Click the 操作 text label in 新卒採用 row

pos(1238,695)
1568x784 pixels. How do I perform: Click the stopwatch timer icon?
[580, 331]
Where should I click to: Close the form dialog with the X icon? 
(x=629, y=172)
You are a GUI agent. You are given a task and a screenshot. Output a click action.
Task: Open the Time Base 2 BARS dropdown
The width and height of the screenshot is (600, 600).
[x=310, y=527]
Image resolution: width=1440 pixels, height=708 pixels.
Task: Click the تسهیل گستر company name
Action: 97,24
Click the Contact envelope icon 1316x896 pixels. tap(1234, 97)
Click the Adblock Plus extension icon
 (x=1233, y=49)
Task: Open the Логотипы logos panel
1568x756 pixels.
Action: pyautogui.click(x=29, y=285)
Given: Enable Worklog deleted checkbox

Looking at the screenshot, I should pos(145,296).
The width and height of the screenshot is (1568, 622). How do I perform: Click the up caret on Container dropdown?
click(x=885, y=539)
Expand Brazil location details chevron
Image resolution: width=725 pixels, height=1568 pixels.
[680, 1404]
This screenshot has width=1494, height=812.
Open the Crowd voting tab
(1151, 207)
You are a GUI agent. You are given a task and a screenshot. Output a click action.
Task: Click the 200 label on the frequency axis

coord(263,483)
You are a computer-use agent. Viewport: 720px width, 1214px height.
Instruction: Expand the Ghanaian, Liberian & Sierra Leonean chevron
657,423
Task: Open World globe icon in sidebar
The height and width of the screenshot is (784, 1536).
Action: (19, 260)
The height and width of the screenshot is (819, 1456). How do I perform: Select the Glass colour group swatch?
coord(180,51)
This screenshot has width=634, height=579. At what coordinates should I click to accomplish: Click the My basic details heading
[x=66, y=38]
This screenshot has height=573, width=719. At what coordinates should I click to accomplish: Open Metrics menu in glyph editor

━━━━

Set task: Return every line of the records above that contains the string "perform", copying each such line in full.

Correct output:
1568x784 pixels. How do I perform: Click the stopwatch timer icon?
The width and height of the screenshot is (1568, 622). How do I perform: Click the up caret on Container dropdown?
The height and width of the screenshot is (819, 1456). How do I perform: Select the Glass colour group swatch?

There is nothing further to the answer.